## Assignment
Copy exactly the lines from the first line of the records below through the line containing "Given: Click the plus", including both, and nothing else.

(Beginning of Information supplied)

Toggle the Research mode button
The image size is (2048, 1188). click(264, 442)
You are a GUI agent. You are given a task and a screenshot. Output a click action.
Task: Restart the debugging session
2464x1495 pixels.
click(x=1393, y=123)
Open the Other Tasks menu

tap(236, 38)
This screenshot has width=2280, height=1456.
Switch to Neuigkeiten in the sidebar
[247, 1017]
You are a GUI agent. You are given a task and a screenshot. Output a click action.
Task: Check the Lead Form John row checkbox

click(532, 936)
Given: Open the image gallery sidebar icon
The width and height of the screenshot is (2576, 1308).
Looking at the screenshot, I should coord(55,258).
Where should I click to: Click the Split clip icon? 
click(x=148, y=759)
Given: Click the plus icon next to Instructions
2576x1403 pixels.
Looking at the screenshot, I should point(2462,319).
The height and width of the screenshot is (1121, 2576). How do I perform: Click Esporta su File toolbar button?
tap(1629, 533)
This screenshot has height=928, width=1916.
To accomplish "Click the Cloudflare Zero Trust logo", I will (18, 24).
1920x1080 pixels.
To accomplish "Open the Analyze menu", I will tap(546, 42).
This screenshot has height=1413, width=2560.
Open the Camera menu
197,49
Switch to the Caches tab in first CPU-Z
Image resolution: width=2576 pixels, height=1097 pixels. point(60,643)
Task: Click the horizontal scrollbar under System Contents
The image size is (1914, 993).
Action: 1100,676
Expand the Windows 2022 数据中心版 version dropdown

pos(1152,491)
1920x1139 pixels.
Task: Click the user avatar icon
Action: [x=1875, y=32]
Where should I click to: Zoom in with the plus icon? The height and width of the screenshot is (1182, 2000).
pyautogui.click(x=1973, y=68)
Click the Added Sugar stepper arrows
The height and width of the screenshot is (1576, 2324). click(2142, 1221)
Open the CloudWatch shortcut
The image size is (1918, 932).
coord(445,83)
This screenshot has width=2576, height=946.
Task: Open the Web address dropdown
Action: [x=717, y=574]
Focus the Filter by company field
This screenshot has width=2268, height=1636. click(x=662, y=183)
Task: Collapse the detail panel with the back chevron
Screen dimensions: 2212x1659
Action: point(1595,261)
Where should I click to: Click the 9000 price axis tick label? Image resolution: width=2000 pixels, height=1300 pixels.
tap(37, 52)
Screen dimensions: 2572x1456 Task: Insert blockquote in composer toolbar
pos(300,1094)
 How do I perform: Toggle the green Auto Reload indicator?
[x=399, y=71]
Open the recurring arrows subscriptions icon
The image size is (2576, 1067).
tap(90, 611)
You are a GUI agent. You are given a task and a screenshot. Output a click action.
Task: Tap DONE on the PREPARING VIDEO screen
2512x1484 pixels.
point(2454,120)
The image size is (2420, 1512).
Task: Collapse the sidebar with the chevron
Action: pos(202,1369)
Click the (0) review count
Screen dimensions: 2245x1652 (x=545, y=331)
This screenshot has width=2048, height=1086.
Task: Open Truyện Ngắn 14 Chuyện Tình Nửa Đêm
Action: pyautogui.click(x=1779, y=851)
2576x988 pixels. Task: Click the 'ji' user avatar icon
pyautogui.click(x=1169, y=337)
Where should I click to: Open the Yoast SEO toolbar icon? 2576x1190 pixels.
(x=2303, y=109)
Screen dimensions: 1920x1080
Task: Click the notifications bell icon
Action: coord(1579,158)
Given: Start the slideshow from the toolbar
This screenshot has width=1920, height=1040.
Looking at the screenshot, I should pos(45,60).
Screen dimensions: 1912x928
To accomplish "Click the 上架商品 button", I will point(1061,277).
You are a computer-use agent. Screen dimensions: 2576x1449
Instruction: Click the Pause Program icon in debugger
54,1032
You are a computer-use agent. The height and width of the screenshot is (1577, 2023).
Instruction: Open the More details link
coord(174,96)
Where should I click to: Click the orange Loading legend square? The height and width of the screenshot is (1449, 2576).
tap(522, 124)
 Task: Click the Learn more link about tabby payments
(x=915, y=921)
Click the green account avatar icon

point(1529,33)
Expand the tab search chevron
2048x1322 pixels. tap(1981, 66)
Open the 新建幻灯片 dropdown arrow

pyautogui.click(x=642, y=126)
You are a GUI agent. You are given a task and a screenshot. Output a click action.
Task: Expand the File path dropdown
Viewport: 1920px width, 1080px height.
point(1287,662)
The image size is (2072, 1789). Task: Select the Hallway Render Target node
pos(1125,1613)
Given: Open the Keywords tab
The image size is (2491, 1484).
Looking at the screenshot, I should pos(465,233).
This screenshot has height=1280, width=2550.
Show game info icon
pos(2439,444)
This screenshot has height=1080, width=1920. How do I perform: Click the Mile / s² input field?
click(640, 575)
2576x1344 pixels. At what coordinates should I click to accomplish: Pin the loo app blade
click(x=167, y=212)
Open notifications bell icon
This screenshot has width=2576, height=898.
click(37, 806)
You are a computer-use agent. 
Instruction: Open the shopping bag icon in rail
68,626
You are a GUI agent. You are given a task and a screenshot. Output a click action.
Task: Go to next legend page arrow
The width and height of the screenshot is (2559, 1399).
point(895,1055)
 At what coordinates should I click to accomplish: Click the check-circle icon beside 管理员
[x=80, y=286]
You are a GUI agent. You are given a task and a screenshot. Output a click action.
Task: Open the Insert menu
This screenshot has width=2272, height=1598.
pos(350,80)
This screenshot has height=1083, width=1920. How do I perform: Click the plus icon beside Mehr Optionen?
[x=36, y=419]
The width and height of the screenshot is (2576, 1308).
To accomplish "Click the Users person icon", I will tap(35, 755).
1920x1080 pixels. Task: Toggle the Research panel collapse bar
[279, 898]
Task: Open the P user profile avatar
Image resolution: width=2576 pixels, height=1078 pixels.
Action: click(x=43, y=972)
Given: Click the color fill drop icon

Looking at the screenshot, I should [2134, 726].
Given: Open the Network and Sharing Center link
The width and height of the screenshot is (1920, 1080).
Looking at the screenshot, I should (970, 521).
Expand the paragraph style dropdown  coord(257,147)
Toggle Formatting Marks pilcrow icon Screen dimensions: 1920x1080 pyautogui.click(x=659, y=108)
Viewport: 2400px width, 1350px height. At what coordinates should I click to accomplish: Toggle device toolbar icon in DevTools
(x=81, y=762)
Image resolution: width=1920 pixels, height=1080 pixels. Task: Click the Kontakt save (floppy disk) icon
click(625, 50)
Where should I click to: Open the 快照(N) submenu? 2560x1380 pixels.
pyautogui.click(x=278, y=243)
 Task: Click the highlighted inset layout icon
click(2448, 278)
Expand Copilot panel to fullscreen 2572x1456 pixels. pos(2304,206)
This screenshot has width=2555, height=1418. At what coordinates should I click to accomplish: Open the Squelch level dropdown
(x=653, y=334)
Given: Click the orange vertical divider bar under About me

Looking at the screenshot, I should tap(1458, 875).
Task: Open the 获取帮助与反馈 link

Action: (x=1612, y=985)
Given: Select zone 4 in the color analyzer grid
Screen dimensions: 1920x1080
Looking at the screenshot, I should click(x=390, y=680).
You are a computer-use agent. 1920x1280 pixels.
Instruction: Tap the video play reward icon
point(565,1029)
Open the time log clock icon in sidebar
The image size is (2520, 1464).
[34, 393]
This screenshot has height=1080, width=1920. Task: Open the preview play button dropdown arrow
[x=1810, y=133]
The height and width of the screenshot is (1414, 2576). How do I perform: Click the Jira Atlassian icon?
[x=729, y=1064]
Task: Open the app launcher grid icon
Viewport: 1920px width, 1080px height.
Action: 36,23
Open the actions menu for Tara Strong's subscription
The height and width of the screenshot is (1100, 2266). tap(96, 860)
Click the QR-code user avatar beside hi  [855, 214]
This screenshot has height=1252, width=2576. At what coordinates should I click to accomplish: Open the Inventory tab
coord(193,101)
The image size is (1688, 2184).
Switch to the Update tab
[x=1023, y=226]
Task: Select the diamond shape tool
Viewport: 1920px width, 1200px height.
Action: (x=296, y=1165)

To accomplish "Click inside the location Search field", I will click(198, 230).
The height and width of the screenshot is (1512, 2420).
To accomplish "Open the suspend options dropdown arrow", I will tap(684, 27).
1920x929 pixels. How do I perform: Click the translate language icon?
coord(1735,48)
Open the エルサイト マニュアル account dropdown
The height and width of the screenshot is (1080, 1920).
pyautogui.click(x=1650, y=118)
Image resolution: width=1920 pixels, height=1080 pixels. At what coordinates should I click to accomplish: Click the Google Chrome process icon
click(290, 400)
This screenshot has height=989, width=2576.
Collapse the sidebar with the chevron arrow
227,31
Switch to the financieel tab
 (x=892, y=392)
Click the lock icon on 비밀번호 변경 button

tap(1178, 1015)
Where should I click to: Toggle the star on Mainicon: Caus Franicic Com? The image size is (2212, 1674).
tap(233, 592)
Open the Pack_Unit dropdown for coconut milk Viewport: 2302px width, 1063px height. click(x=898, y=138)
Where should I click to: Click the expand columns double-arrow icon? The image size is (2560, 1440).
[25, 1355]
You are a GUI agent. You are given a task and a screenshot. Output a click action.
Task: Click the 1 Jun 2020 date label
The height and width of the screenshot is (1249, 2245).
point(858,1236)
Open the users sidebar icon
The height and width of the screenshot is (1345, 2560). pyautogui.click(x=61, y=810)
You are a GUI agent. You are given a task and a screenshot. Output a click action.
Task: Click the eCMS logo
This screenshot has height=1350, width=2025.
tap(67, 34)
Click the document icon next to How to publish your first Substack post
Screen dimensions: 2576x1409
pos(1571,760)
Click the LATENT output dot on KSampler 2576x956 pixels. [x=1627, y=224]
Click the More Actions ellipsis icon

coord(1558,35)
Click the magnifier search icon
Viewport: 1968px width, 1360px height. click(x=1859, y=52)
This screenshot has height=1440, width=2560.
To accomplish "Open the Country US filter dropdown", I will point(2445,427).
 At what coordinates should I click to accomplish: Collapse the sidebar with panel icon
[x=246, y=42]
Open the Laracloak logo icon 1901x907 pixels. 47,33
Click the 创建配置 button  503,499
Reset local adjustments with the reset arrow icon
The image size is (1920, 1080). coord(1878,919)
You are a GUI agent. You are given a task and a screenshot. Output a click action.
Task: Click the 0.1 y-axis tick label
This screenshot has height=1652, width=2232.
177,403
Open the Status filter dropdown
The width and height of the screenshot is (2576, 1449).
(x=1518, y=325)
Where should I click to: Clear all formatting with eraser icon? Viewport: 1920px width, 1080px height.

(End of Information supplied)

## Task response
Toggle the Research mode button
The image size is (2048, 1188). click(264, 442)
You are a GUI agent. You are given a task and a screenshot. Output a click action.
Task: Restart the debugging session
2464x1495 pixels.
click(x=1393, y=123)
Open the Other Tasks menu

tap(236, 38)
This screenshot has width=2280, height=1456.
Switch to Neuigkeiten in the sidebar
[247, 1017]
You are a GUI agent. You are given a task and a screenshot. Output a click action.
Task: Check the Lead Form John row checkbox

click(532, 936)
Given: Open the image gallery sidebar icon
The width and height of the screenshot is (2576, 1308).
Looking at the screenshot, I should coord(55,258).
Where should I click to: Click the Split clip icon? 
click(x=148, y=759)
Given: Click the plus icon next to Instructions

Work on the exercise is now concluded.